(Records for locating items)

++++

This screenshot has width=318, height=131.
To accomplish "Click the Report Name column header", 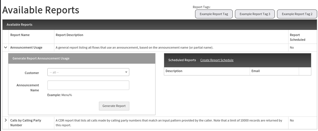I will 20,35.
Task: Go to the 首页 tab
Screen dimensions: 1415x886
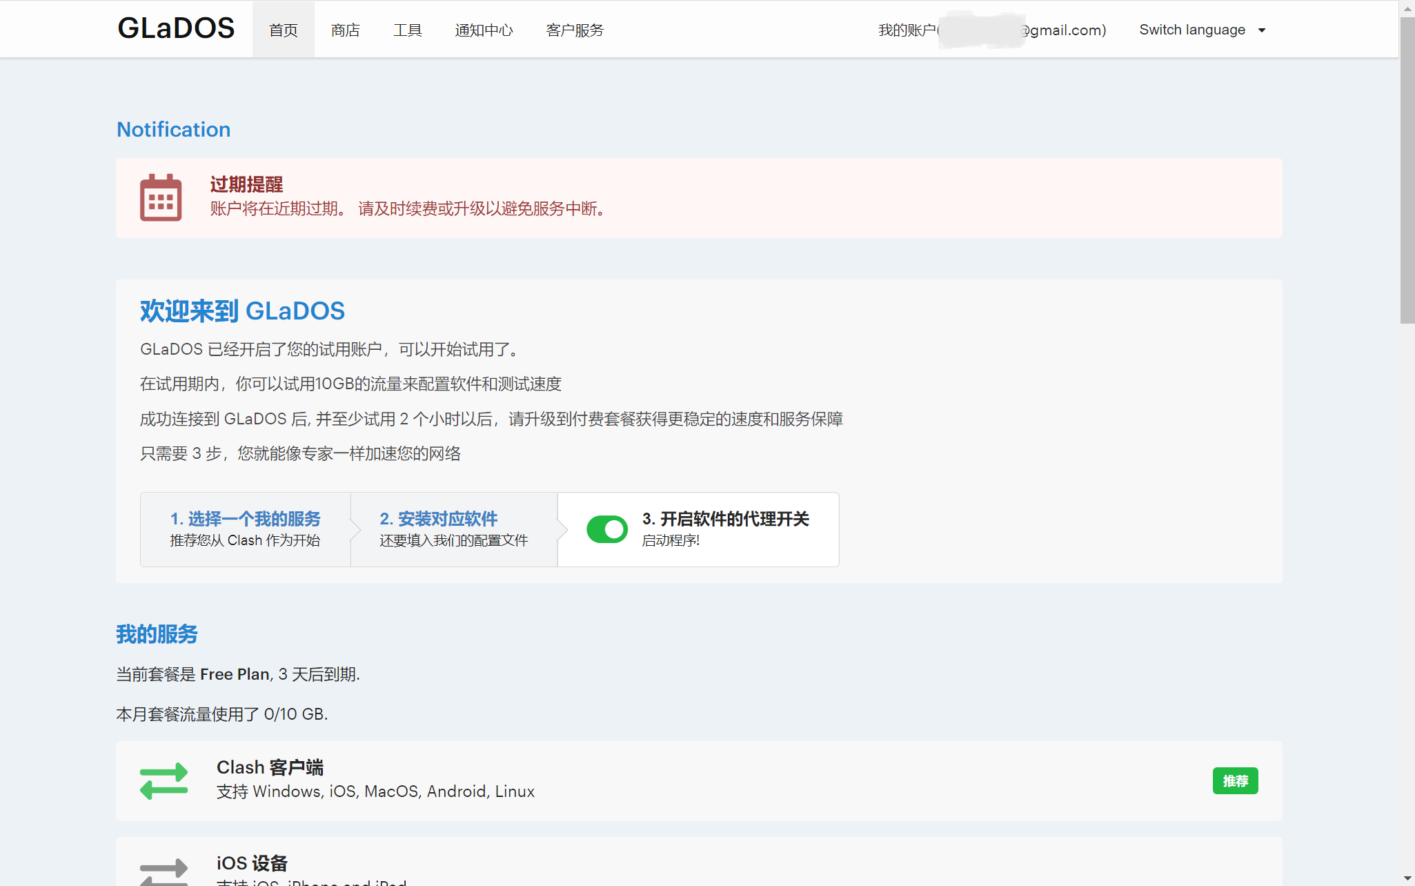Action: (x=283, y=30)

++++

_PROBLEM_. Convert the records from the line containing "Task: Go to the 首页 tab" through the end of the records into a two-column CSV with the headers instruction and location. Give one row per record, put each field in quotation marks with line breaks replaced by spaces, and leave out the pictures.

_ANSWER FOR THIS EXERCISE_.
instruction,location
"Task: Go to the 首页 tab Screen dimensions: 1415x886","Action: (x=283, y=30)"